After 300 million, another 300 million. Do people in the DeFi space still dare to keep their money?

Author: Jae, PANews

The crypto industry in April was full of turbulence. Shortly after Solana ecosystem’s Perp DEX leader Drift was hacked and stolen 285 million USD in the “April Fool’s” attack, the market plunged into a rollercoaster rally driven by the “RAVE” meme coin.

Just as RAVE’s hype cooled down, the DeFi market was hit with a harsh reminder when top Ethereum LRT (liquid staking re-staking) protocol KelpDAO was hacked.

On April 18, KelpDAO was attacked exploiting a LayerZero-based cross-chain bridge vulnerability, resulting in approximately 116,500 rsETH assets being illicitly extracted, with losses reaching 292 million USD. The scale of theft exceeded that of Drift, making it the largest on-chain security incident of 2026 so far.

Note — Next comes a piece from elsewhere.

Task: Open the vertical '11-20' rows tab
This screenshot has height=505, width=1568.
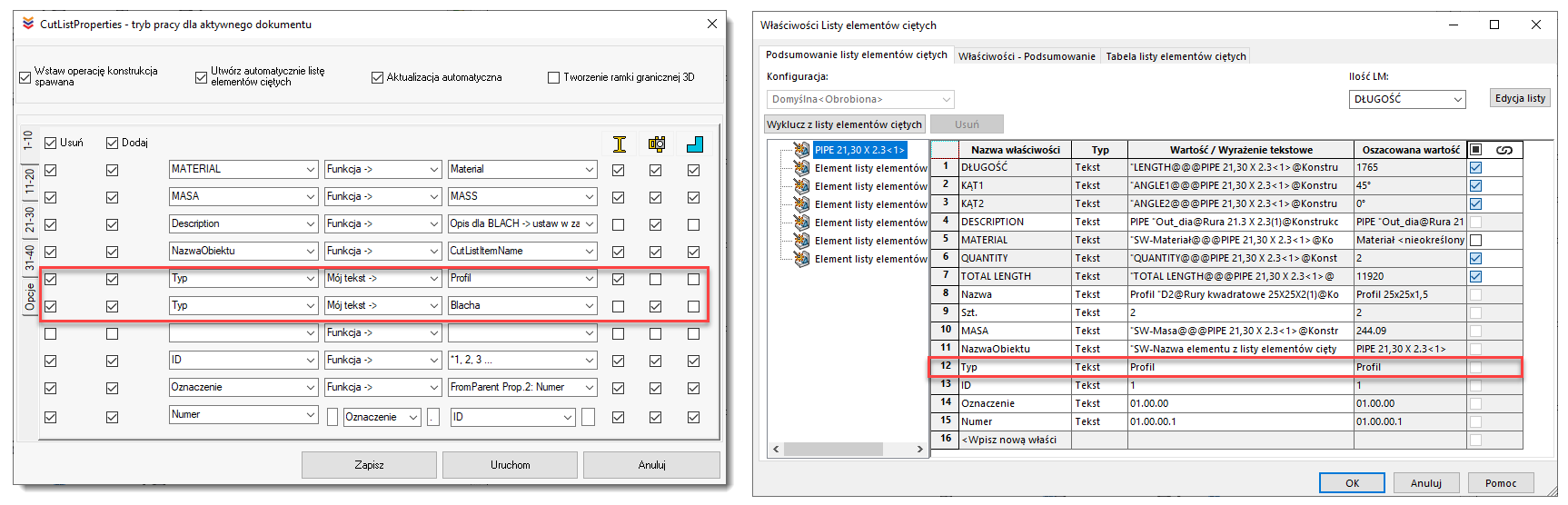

The hacker did not breach the mainnet staking contract nor leak private keys; it was merely a tiny flaw in cross-chain verification that triggered systemic risks in DeFi.

When re-staking leverage stacking and multi-chain expansion ambitions combine, DeFi, after three years of “yield-first” pursuit, faces a profound question: “Yield above all” or “Security above all”?

Single-point verification vulnerability ignited the LRT crisis, with KelpDAO losing nearly 300 million USD

The main victim of the theft, KelpDAO, was once a star player in the LRT space.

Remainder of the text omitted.